My first inclination is to rotate and/or balance the tires. After that, check all steering components (track bar, drag link, tie rod (and ends), etc for looseness and tighten up to proper torque spec.
#983 of 1886 Sh-sh-sh- sh-shaken....
Jul 19, 2007 (12:31 pm)
At times JEEP will shake for different reasons.
Some times more violently than others.
Most often these shakes are because JEEP misses the dirt.
If you and JEEP do not spend enough time off road Jeep will have Dusty Trail Withdrawal Shakes. DT's for short.
Whenever JEEP gets the DT's it is best to head for the trail. If there is no trail near just jump a curb and let JEEP wander across any unpaved surface. This will delay the sever DT's but is only a stop-gap measure.
For a long term solution it is best to cancel you insurance throw away you tags and drivers license. Rip off JEEP's top and leave the paved surfaces behind.
Topless in the dirt is best for JEEP and Jeeper.
You and JEEP will be much happier.
...or balance your tires.
JEEP forever...forever JEEP.
#984 of 1886 Re: My Jeep wobbles/shakes/shimmies [erickpl]
Jul 19, 2007 (1:19 pm)
Lets see the tires have been balanced and rotated, there is a 2 inch lift. I got a new stabilizer bar put on it. Its got new suspension.
#985 of 1886 Re:My Jeep wobbles/shakes/shimmies by thatcarabeth
Jul 19, 2007 (6:40 pm)
This is often called "death wobble"
As per post 974, check all steering components for looseness
Check tire pressures
Go to "Jeep Wrangler" (the main discussion in this forum) and search under "death wobble" for many posts - recently post 22851 and others nearby
Lifts can aggravate wobble
#986 of 1886 Re: Proper Lubrication (Lube Job) Technique [jimlw2]
Jul 23, 2007 (9:04 am)
Got the following response from a well-respected member in our community and I thought his comments might help someone else wanting to know more about lubrication basics...
1 - I usually pump until it expands, then give it two or three more depending on how swollen the boot is.
2 - No, but don't worry if grease does come out. Just stop pumping at that point.
3 - No, because it's not flushing all the old grease out, just lifting the boot at its weakest point.
4 - Seven (from memory).
5 - No.
6 - Not really. You can grease handbrake and t/case linkages if you want, but it will retain dirt/grit and may do more harm than good.
7 - Those zerks are for the joints and not the wheel bearings (which are sealed). You were correct to lube them.
Occasionally you'll find 'u' joints that have been replaced with one that have a zerk. If so, then grease them until it starts to come past the seals.
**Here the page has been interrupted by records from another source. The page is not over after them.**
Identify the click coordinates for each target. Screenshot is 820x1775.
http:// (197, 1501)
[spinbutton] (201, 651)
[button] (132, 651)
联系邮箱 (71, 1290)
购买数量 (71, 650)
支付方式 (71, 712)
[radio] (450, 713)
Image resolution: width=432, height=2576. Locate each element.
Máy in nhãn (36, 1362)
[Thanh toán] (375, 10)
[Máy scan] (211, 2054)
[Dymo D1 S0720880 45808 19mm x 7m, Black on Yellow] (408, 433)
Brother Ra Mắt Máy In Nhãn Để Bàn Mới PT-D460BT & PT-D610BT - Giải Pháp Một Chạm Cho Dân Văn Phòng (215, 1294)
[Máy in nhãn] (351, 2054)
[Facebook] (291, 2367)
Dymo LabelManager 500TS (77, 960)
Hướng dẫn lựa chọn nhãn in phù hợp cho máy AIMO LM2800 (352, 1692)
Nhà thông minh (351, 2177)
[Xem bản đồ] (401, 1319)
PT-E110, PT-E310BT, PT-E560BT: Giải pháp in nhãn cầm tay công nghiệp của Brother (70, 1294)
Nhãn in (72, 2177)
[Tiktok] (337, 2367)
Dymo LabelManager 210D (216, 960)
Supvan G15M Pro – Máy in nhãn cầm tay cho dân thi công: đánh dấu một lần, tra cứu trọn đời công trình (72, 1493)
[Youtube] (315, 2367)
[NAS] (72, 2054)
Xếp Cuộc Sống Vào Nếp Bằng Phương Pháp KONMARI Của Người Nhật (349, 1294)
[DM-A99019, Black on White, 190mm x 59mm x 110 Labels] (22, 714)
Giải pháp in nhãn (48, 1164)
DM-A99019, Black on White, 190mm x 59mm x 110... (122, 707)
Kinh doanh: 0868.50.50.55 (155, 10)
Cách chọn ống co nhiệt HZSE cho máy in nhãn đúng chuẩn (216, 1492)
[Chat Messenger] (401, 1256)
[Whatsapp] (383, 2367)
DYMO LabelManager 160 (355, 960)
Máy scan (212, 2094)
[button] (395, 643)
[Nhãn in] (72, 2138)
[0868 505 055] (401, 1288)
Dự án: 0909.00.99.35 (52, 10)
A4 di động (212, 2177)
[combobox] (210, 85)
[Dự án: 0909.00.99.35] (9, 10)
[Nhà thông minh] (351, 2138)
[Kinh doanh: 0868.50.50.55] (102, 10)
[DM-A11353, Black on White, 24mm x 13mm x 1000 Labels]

Same applies if you find zerks in the slip joints on the propshafts.
Don't worry about a boot splitting when you're pumping. It just means the boot was at the end of its life anyway, and better it splits when you can see it rather than on the road when you can't.
#987 of 1886 Re: Jeep Wrangler: Problems and Solutions [njbamadogz]
Jul 24, 2007 (1:57 pm)
Hey, you guys seem knowledgeable. I have a 2001 Wrangler 4.0. My oil pressure gages moves like my speedometer. If I am at a stop idel, my check gauges light comes on. Would this be a sending unit problem or could this meand my pump is going bad?
#988 of 1886 Check Engine Light, Blower Switch
Jul 26, 2007 (5:55 pm)
I've have a recurring issue that I've yet to solve on my own. Every couple of weeks, my check engine light comes on for my 97 Wrangler Sport. I when I check the codes I get 12, and 43. 12 is the power to the PCM was disconnected, and 43 (what I'm most concerned about) is a detected misfire in a piston; I don't have the diagnostic tool to check which piston. If there anything that I can do the further isolate the problem?
In addition, asked a previous question about my blower fan only working on high. I replaced the resistor pack behind the glove box, but I still have the same problem, and from reading through the posts, it seems that I have to replace the switch, but I'm not sure where this is located, or what part I need to get.
Thanks for the help; I finally have a place to go to get some good advice on how to work on my jeep.